そしてチャーリーチームと呼ばれた分隊が気づかれないように側面から回り込む。
ケイトはチームで分かれ、アルファ、ブラボー、チャーリー、デルタ、エコーとそれぞれ呼称する。
各チーム六人から八人のチームで、連携してヘビスを追い詰めていた。
アルファチームはブラボーチームの射撃に加わり、デルタチームはチャーリーの反対側の側面から回り込んでいた。
「マカド!どうすればいい!?」
「落ち着いて下さい領主様。必ず守り抜いて見せます。おい、警備隊はまだか?」
マカドは冷静さを失ってパニック状態に陥っているヘビスを落ち着かせ、無線機で近くの仲間に状況を聞いた。
『もうすぐ到着します。完全武装で今向かっていると連絡が』
「了解。警備隊が来たら後退して警備隊の車で領主様を逃がす。それまで時間を稼げ」
『了解です』
マカドも無線を終えた後、持っていたガリルARMでケイトの兵を攻撃した。
ショートバーストで正確にケイトの兵を撃ち抜いていく。
そしてすぐに憲兵隊が到着した。
車から降りて、MP5Kサブマシンガンで回り込んでいたチャーリーチームとデルタチームを攻撃した。
「今だ!走れ!」
マカドの号令で車にいたヘビス達は憲兵隊のいる十字路まで後退する。
チャーリーチームとデルタチームは追撃したかったが、憲兵隊の射撃で身動きが取れなかった。
「Command team. This is the Bravo team. The Charlie and Delta teams are stuck due to the gendarmerie blockage,over.(司令チーム。こちらブラボーチーム。チャーリーチームとデルタチームが憲兵隊の妨害により身動きが取れず、オーバー)」
司令チームとは攻撃しているチームの後方からチームの状況を見ていたケイト達のチームだった。
すぐにケイトの指示が出た。
『Roger that. Alpha team, Bravo team. Allows the use of rocket launchers and grenade launchers. Help the two teams and destroy the enemy.(了解。アルファチーム、ブラボーチーム。ロケットランチャーとグレネードランチャーの使用を許可する。二チームの支援及び敵の殲滅をしろ)』
指示が出たアルファ、ブラボーチームはジープの重機関銃の射撃で敵の注意が逸れている間に前進する。

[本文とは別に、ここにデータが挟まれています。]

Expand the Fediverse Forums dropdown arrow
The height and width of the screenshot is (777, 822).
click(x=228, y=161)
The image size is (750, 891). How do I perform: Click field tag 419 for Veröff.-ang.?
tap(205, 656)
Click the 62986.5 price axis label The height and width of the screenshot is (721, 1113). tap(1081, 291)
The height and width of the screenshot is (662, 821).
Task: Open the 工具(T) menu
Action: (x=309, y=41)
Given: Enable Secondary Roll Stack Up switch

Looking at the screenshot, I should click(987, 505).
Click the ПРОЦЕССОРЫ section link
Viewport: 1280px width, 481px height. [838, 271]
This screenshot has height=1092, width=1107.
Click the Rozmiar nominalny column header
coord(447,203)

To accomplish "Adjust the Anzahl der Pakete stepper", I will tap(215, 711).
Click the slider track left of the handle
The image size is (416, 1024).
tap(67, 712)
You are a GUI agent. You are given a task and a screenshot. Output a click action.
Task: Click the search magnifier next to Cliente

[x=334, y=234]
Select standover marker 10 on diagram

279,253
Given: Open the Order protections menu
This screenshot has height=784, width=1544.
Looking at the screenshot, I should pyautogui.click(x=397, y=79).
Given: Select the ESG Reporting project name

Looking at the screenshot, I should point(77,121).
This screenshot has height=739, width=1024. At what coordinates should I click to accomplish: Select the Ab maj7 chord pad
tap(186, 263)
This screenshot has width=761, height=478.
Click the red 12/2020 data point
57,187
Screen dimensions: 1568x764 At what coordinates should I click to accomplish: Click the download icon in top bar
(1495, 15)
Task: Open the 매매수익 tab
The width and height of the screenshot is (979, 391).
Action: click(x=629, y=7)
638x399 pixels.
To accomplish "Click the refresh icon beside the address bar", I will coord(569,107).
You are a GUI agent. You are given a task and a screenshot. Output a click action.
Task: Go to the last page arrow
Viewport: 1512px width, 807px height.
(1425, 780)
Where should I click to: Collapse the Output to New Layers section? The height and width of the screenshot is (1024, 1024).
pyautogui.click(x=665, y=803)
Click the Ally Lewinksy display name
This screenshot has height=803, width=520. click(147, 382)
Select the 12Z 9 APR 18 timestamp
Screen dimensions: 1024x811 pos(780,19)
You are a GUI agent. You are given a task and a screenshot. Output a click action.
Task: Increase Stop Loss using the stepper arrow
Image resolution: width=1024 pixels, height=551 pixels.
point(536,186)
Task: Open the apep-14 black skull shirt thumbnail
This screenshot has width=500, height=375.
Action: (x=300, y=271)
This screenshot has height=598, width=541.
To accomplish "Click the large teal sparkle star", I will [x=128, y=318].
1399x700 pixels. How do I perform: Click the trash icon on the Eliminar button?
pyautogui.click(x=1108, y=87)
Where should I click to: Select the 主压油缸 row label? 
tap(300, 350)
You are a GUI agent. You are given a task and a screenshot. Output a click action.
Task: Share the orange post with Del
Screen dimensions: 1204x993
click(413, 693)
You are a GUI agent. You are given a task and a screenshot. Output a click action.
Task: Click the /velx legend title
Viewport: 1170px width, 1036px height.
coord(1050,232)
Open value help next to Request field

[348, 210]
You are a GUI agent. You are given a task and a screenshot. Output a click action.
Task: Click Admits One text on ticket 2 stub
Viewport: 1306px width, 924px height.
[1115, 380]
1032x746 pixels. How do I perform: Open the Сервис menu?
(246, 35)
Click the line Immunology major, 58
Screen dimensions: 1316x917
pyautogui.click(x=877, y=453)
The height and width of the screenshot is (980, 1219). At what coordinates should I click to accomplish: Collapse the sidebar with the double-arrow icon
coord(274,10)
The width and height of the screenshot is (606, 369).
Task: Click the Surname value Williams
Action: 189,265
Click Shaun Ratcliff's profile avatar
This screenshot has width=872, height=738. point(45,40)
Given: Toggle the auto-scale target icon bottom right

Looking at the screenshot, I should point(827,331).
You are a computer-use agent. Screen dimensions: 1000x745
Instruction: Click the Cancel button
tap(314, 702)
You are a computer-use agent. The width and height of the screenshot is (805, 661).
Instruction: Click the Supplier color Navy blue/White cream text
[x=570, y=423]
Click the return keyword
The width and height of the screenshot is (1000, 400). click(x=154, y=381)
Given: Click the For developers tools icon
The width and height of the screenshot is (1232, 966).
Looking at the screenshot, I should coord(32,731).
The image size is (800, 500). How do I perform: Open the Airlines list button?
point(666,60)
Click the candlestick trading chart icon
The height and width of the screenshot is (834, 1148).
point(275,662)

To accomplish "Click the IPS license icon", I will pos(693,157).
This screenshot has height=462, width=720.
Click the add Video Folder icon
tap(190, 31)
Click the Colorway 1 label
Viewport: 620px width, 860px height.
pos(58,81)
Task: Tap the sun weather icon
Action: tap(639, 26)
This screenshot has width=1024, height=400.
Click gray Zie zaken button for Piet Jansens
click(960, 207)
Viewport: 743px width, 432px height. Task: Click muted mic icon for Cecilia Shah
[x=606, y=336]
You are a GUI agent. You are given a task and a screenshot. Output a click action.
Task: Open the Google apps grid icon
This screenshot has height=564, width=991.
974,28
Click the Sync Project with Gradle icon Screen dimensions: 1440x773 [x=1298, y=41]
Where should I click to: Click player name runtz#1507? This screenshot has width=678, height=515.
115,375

ヘビス達が乗っていた高級車に到着すると、M60軽機関銃を持っていた兵は横に広がって伏せる。
軽機関銃の二脚のバイポットを開いて、伏せ撃ちを始めた。
やがて重機関銃のジープも前進して、ヘビス達に圧力をかける。
その隙にある物を持っていた兵はそれを準備して、憲兵隊の車を狙った。
彼らが車両破壊用に持ってきていたのは、M67ロケットランチャーとチャイナレイクポンプ式グレネードランチャーだった。
どちらも車を破壊するのに適した武器だった。
一方マカド達私兵部隊と憲兵隊はヘビスを逃がそうと一番後ろに止まっている憲兵隊の車に乗せようとする。
「Fire」
それを見た兵はすぐにロケットランチャーとグレネードランチャーを撃った。
手前の車を吹き飛ばし、私兵部隊と憲兵隊のほとんどを倒した。
「ひいいい!」
「後退しろ!」
まだ生き残っていたヘビスとマカド、数人だけの私兵部隊の兵士と憲兵隊はヘビスを守りながらケイトの兵に制圧射撃する。
撃った兵はロケットランチャーを捨てて隠れたり、チャイナレイク持ちの兵はポンプを引いて空の弾道を落とした。
このままだと逃げられると予想した兵はチャイナレイクに魔法を付与した。
チャイナレイクを構えて、少し上の所に向けて射撃した。
物理障壁で守っていた兵に当たり、障壁を破って木っ端微塵にした。
「止まるな!車まで走れ!」
生き残っているのはもうヘビスとマカドだけだった。
私兵部隊も憲兵隊も銃弾や榴弾で全滅していた。
そしてようやく車に辿り着き、マカドは先にヘビスを後部座席に乗せる。
そして運転手に避難場所を指示したその時、運転手が狙撃された。
マカドは振り向いて近づいていたケイトのチームをガリルARMで撃った。
一人がやられ、ケイトの魔術使いの兵士が障壁を張って銃撃を防ぐ。
そして一人の兵のM16A1の射撃でマカドは蜂の巣にされた。
それでも生きていたマカドは拳銃を抜いて反撃しようとしたが、それに気づいた兵がライフルを撃ってトドメを刺した。
その後すぐに後部座席に蹲っていたヘビスを強引に外に出して、銃を向けて大人しくさせた。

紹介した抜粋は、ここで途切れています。